Дима взял с меня слово подождать его, обещая скоро вернуться, отвезти доктора, привезти лекарство и все, что необходимо. Они вышли. Я слышала шум отъезжающего автомобиля, но ведь пара серых его... „Почему же он воспользовался моим автомобилем? Господи, ведь это же для того, чтобы скорее вернуться", — мысль мелькнула и утонула в событиях сегодняшнего дня.
Сбросив мех, я прошла к больной. Исхудавшая с лихорадочно блестевшими глазами еще не старая мать Оли внимательно смотрела на меня.
***
—Оля мне Вас описала... Я бы Вас узнала, на улице бы узнала... — она закашлялась, большое кровавое пятно показалось на платке.
Больная беспокойно следила за Олей, пряча платок. Я чувствовала, что она хочет что-то мне сказать. Выслав Олю под каким-то благовидным предлогом, она шептала:
—Я знаю... Я умираю... Оля совсем одна останется... — кашель душил ее. — Молода... Страшно за нее.
— Пусть Вас ничто не беспокоит, я Олю увезу к себе, позабочусь о ней, успокойтесь, не разговаривайте.
Больная закрыла глаза, крупная слеза повисла на щеке, горячая сухая рука старалась пожать мою. Я сидела тихо, не шевелясь.
Смерть — знакомое, острое чувство потери, яркость присутствия дорогих ушедших. Умирающая, надорванная тяжестью работы и нищеты, истощенная болезнью, и во все это, как какой-то яркий обжигающий луч, врезается Дима. „Господи, да будет воля Твоя", — вырвалось первый раз из души, из сердца моего слова моей матери. Молнией осветили душу мою, и значение этих слов — полная приемлемость, подчинение воле Господа — стало понятно и близко. Сегодня, здесь, сейчас — это был первый кирпич моей веры, начало ее фундамента. Мы, русские, способны именно в вихре самых разнородных чувств: счастья не вмещающегося и одновременно горя, как рана кровоточащая, — охватить в этот момент, принять и понять Господа в сердце своем, той простодушной верой, присущей только нашей русской органической религиозности. В знании участвует разум — часть души. В вере же — вся душа, все силы ее, все наше существо и разум, и чувство и воля. Если Вам знакомо чувство горя, горя безысходного, то Вы в полости груди, вокруг сердца и в самом сердце чувствуете стеснение, боль, тоску, до легкого покалывания. Также в полости груди, вокруг сердца и в самом сердце Вы чувствуете теплоту, ни с чем не сравнимую радость, особую, непобедимую в момент, когда вспыхивает вера, это то, что я сейчас поняла, почувствовала первый раз в моей жизни.

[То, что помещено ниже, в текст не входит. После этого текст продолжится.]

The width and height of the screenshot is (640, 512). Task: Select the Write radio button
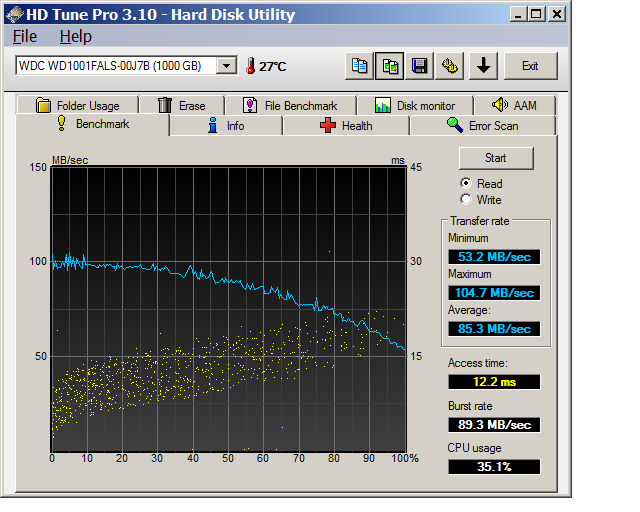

И каждый раз потом, когда я вспоминала об этом моменте, я ощущала внутреннее тепло, сознание, что я не одна, и, что я нашла что-то необыкновенно ценное, принадлежащее только мне, и никто не в силах это отнять у меня.
Больная забылась, я тихо высвободила руку, мне захотелось согреть молодое сердечко, приласкать, утешить Олю. Вернулся Дима, привез лекарство и массу пакетов и кульков.

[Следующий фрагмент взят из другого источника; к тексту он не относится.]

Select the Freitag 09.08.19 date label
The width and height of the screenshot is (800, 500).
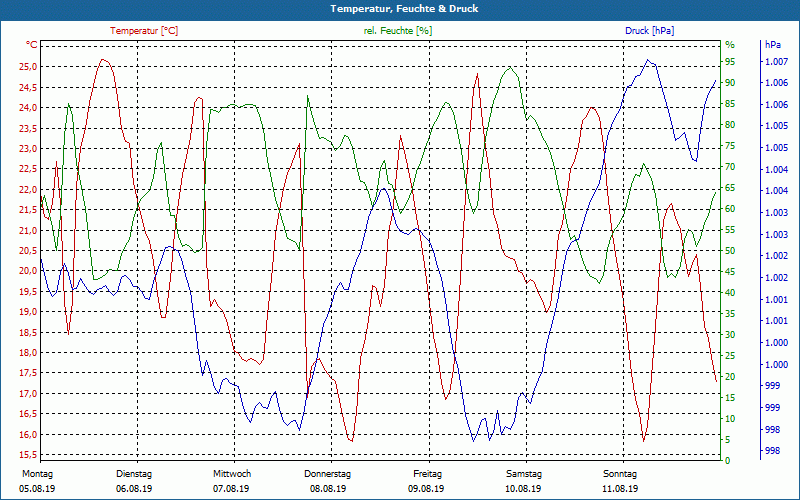coord(427,481)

—Это Вам, Олечка, чтобы в лавочку не ходить, — затем оставил ей номер своего телефона. — Позвоните из ближайшего места и, если к телефону подойдет Савельич, можете ему сказать все, как мне.
Обещал завтра быть. Мы уехали.
Еще так недавно, только вчера, сидели за разными столами, далеко друг от друга, были таинственны, неведомы, корректны, официальны. А сегодня, сейчас, в коляске, сидели рядом, наши одежды касались. От такой близости, неожиданности, мы были оба одинаково взволнованы. Ни один из нас не думал, не предполагал ничего подобного.

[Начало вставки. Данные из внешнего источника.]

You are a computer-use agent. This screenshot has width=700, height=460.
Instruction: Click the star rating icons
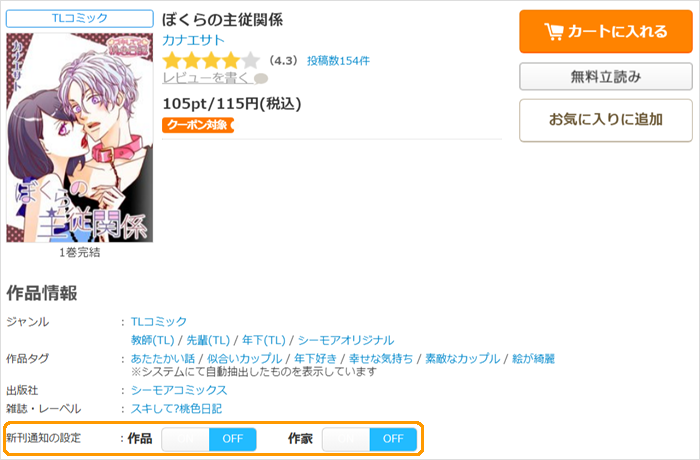click(x=211, y=61)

—В Лосиноостровскую, — сказал Дима кучеру. „Почему в Лосиноостровскую? — подумала я, — А разве не все равно?" Если бы он спросил: „Хотите прокатиться?" Ясно, не по Москве же кататься, а так же ясно, что хочу кататься, хочу воздуха, движения.
У нас как-то сразу установился молчаливый разговор. Один молча спросит, другой молча ответит, глазами разговаривали, понимали. Обыкновенно так бывает только между близкими, долго живущими друг с другом. Мелькали последние домики, пустыри, огороды, садоводства подмосковные, и пара серых крупной рысцой несла нас по шоссе.
***
— А Вы знаете, я не завтракал. Утром на ходу выпил стакан кофе, надо было поймать доктора, — сказал Дима.
— Если бы я там, — мне не хотелось даже произносить слово „кафе", — осталась завтракать, мы с Олей приехали бы на полчаса позднее, и я бы Вас не застала.
Дима как-то умолк, задумался и не сразу ответил.
—Да, да, все удивительно, не нами придумано.
Я думала точно так же. Мы подъезжали к Лосиноостровской. За эти не более сорока минут пути мы внимательно изучали друг друга. От Димы веяло таким благородством, что мне и в голову не приходило ничего предосудительного, даже когда он сказал кучеру: „К Пелагее Ивановне". И на мой молчаливый вопрос пояснил:
—Сейчас нас на славу накормят.
Мы подъехали к небольшому домику, утонувшему в зелени осенних тонов, и в полном цвету осенних астр! Такая же осень, так же конец сентября, как в 1906 году. Горько, больно сжалось мое сердце: „Нет, нет, сегодня солнышко и на небе ни тучки, никаких предубеждений, предчувствие, это просто случайность".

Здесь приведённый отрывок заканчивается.